Al regresar de aquel viaje hice un balance de la experiencia. Puse de un lado de la balanza los aspectos negativos, del otro los positivos. Los que yo conocía fuera de los límites geográficos de esta Isla eran tan inhumanos, que encontré esta lejos de ser perfecta, pero mejorable. Me gustó mucho el que hubiera tantas mujeres, muchas de ellas negras, doctoras en medicina. Eso casi no podía creerlo, recordando la situación antes del 59. Hubo quien me enseñó parques y me señaló que allí se reunían más de doscientos muchachos todas las noches y ahora no quedaban ni 20. Se habían ido por el Mariel. Pero yo no veía niños comiendo de los latones de basura. Se lo dije a una concuña mía, hipercrítica de la sociedad cubana, y me contestó: “Ah no, eso ha cambiado del cielo a la tierra”. Ella acaba de cumplir 90 años y ahora vive en los EE.UU.

El peso que tenía y que tiene la educación gratuita y que todo el mundo tuviera acceso a tratamiento médico, pesó sobre lo demás. Sé que hay gente que hace chistes y dice que uno no está siempre enfermo ni estudiando. Lo dicen mientras están saludables y ya han sido educados. La vida es condición sine qua non para luchar por lo que se quiere. “Si un niño muere antes de los cinco años de edad por malnutrición o enfermedades evitables, como sucede en tantas partes del planeta ?le dije a más de una persona que me preguntaba cómo podía apoyar el proceso revolucionario cubano con la política homofóbica que sostenía?, se le ha negado para siempre la oportunidad de luchar por sus preferencias sexuales”. Este es uno de los aspectos en que la sociedad cubana ha mejorado considerablemente. En todas mis consideraciones fue fundamental el hecho de que Cuba había estado asediada desde el principio. Nunca sabremos cómo hubiera marchado la Revolución sin el bloqueo.

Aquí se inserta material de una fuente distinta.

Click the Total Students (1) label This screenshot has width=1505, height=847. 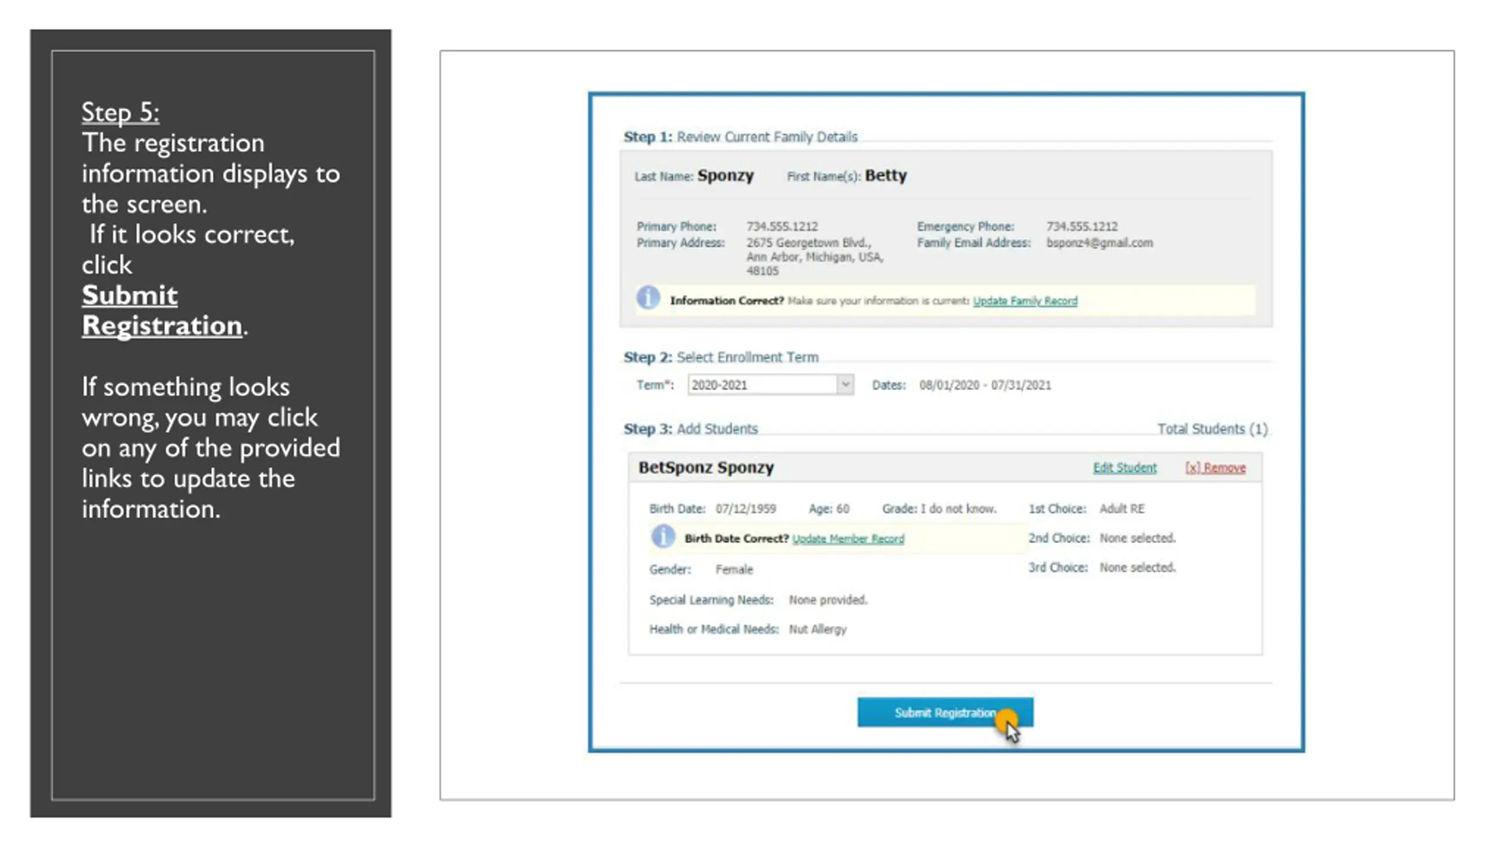1212,429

Hace 31 años de este primer viaje. Los he pasado hablando, escribiendo, caminando, viajando, llevando en el abrigo botones por diferentes causas, y lazos rojos por el SIDA, participando en eventos y organizaciones dondequiera que se alzaba una voz tratando de conseguir un mundo mejor. No ha sido solo por Cuba y el haber emigrado también ha tenido aspectos muy positivos y me ha enriquecido como ser humano. Creo que al final la manera como evalúas el proceso revolucionario si emigras depende de si tu proyecto de vida está centrado en lo inmediato que te rodea ?o sea, un proyecto de vida totalmente personal? o si sientes que tu vida está imbricada con la del resto de la humanidad.

Dicen que una muerte es una tragedia, un millón de muertes es una estadística. Si tú sientes que cada persona de ese millón tenía una cara y manos y pies, y gente que quería y la quería, y cuánto le dolió morir, si sientes eso, no te queda más remedio que tratar de que esa tragedia no se repita de nuevo.

Voy a terminar con una cita. Las cubanas y los cubanos somos muy aficionados a citar. Esta es de Rabindranath Tagore: Cuando una persona comienza a tener una visión que va más allá de su verdad personal, cuando se da cuenta que todo va mucho más allá de lo que parecía, comienza a tener conciencia de su estatura moral. Su perspectiva de la vida necesariamente cambia, y su voluntad ocupa el lugar de sus deseos. Ahí viene el conflicto entre su yo inferior y su yo superior, entre sus deseos y su voluntad, entre su avidez por objetos que apelan a sus sentidos y el propósito que viene desde el fondo de su corazón.